>>>

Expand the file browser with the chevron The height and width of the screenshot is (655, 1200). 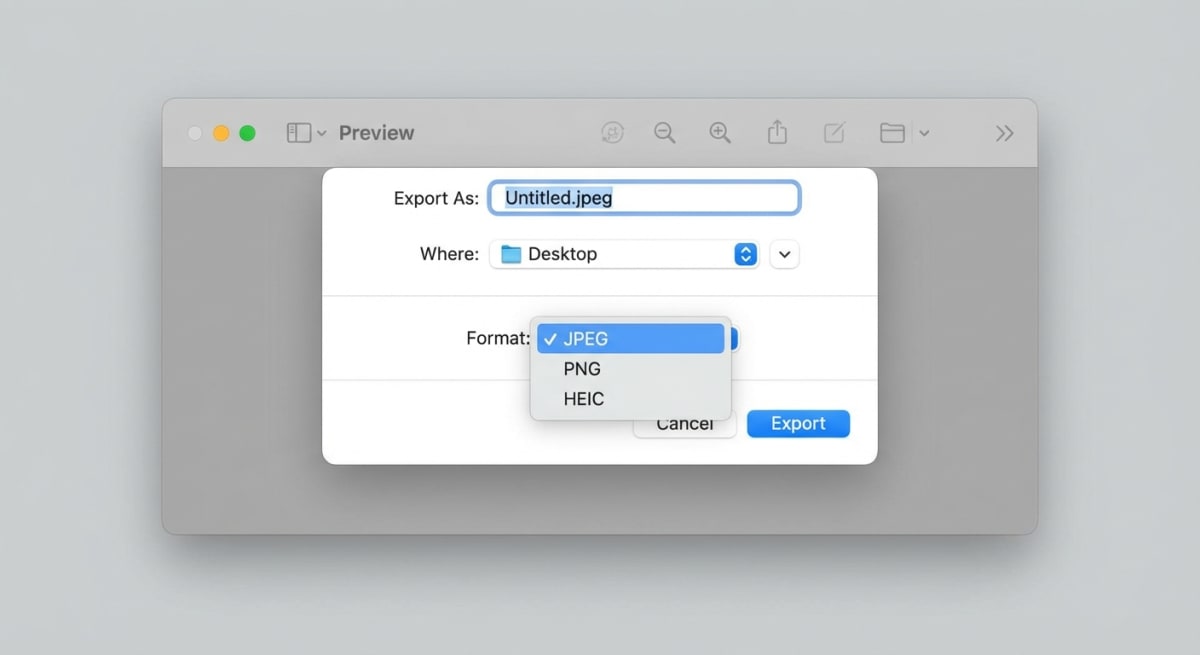784,254
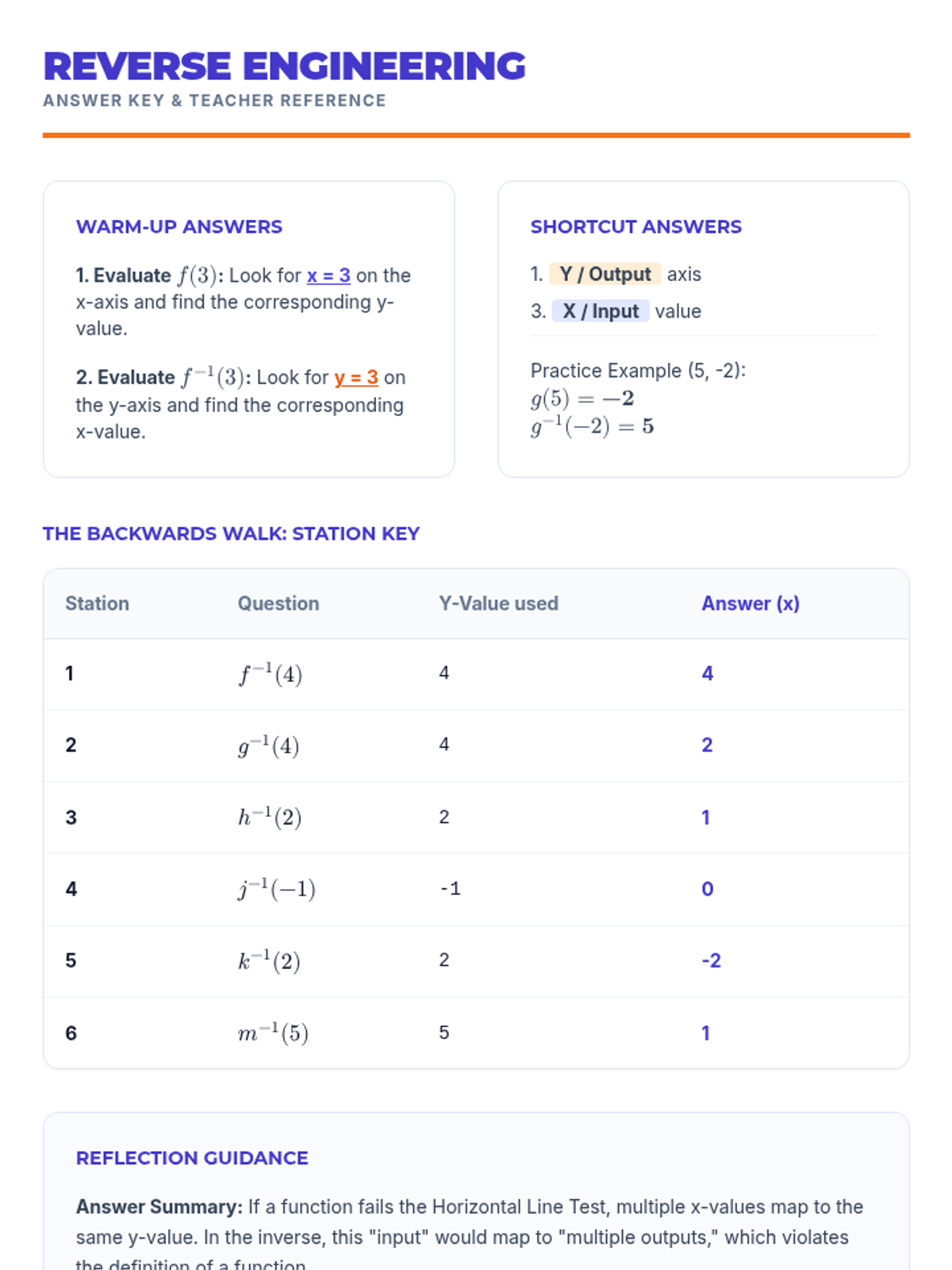Select the "Shortcut Answers" heading

(x=635, y=227)
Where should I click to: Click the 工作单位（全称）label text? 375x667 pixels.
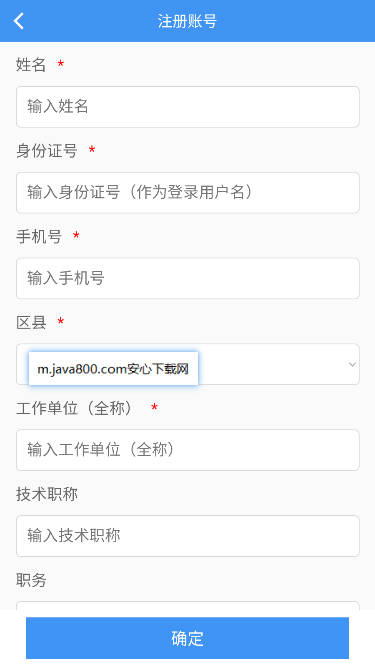pos(77,408)
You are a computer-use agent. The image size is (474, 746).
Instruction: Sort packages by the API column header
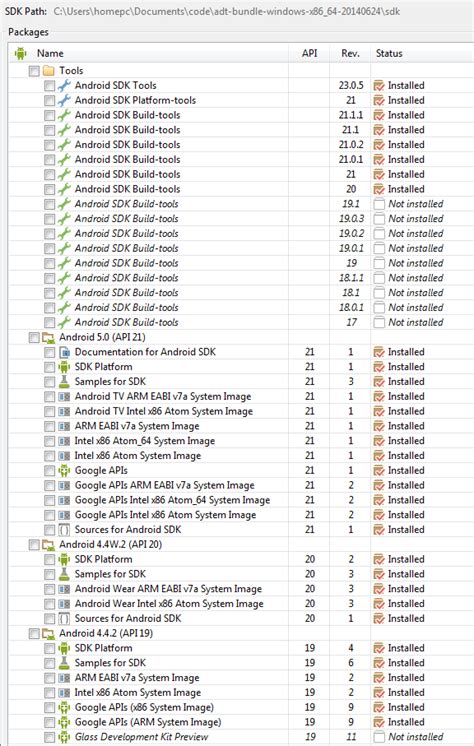(309, 53)
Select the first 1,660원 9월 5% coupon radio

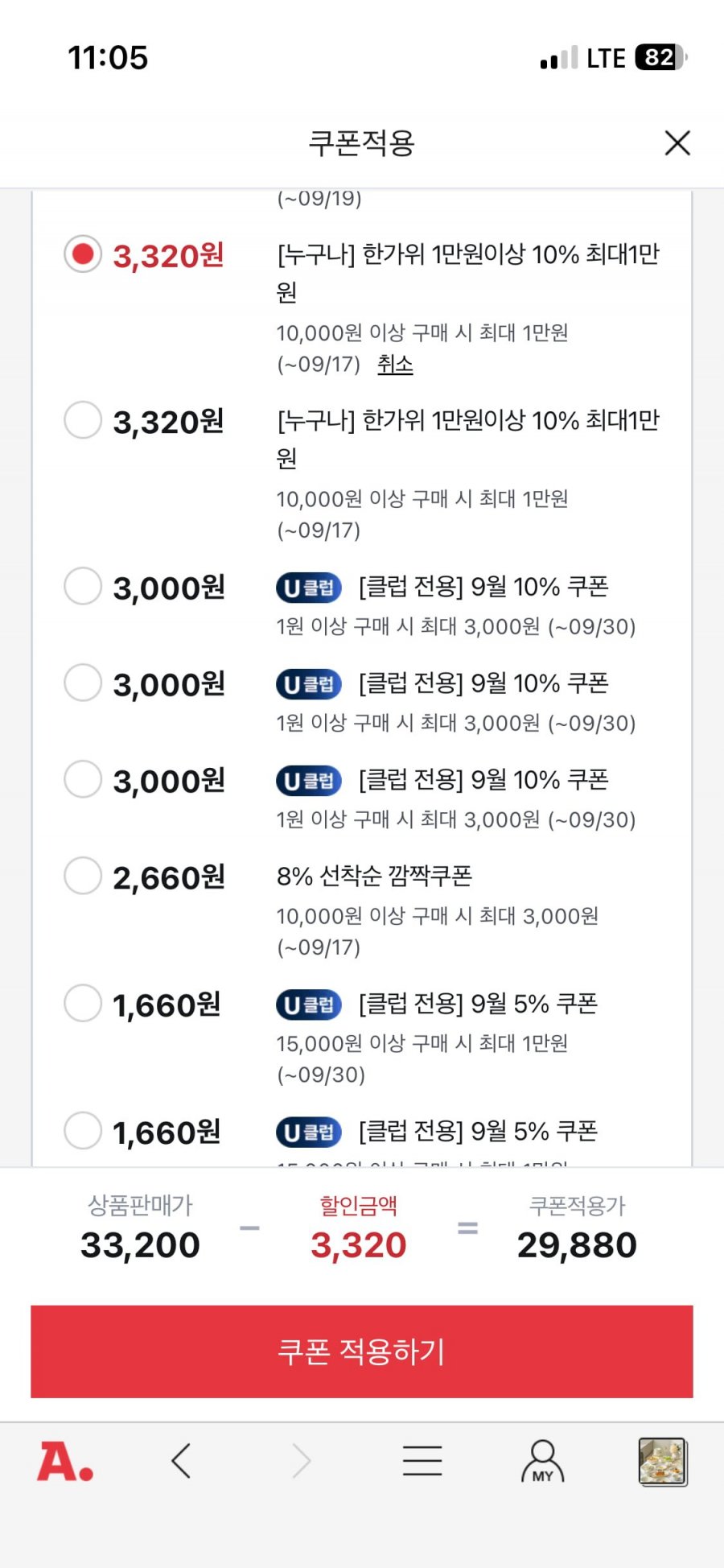click(x=83, y=1003)
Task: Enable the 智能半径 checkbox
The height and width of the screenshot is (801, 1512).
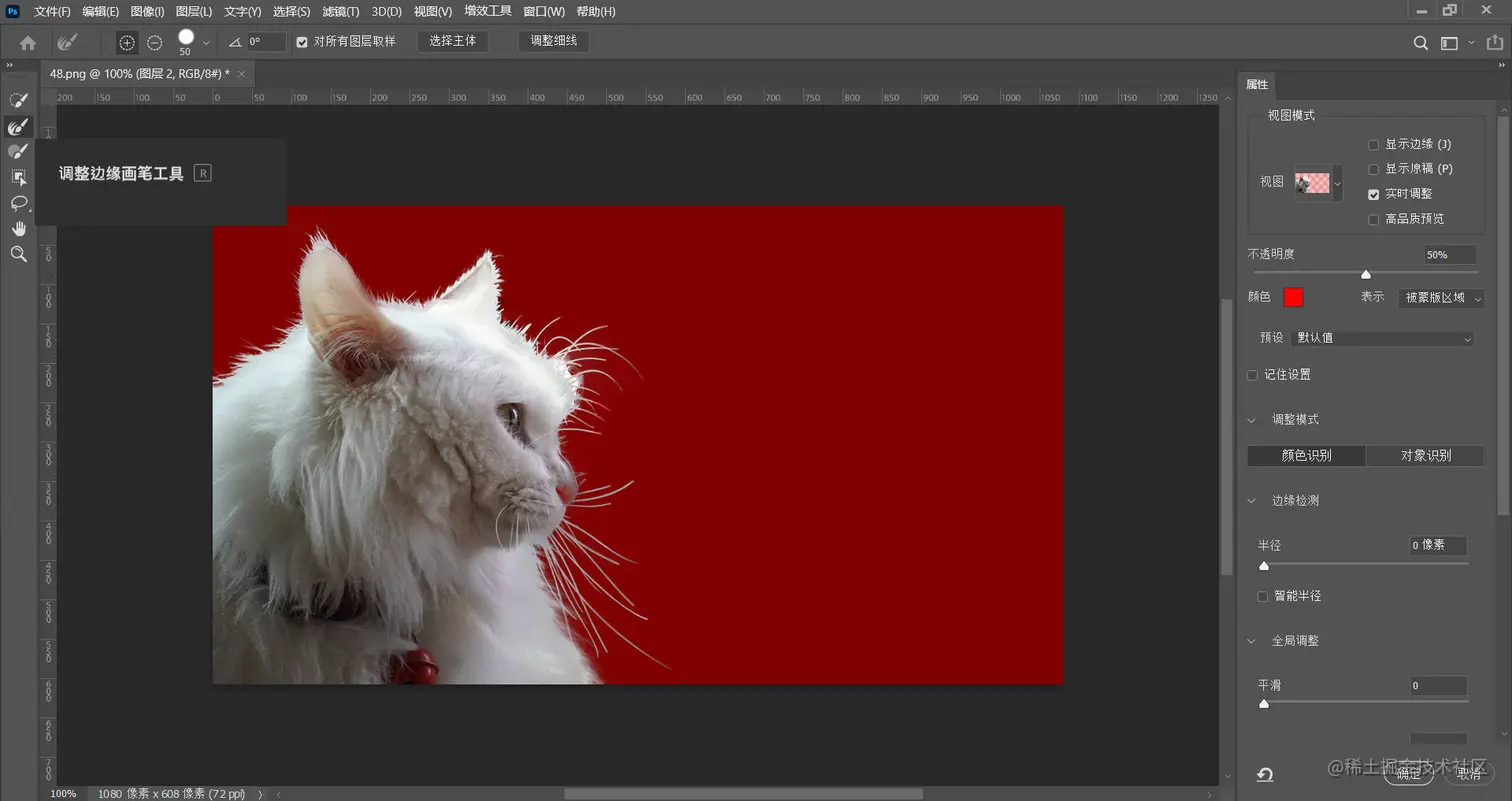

<<<

▶ _Required action_
With the pictures left out, output exactly the lines from the one with "Task: Enable the 智能半径 checkbox" through the end of the listing above, both ends included.

▶ _Output below_
Task: Enable the 智能半径 checkbox
The height and width of the screenshot is (801, 1512).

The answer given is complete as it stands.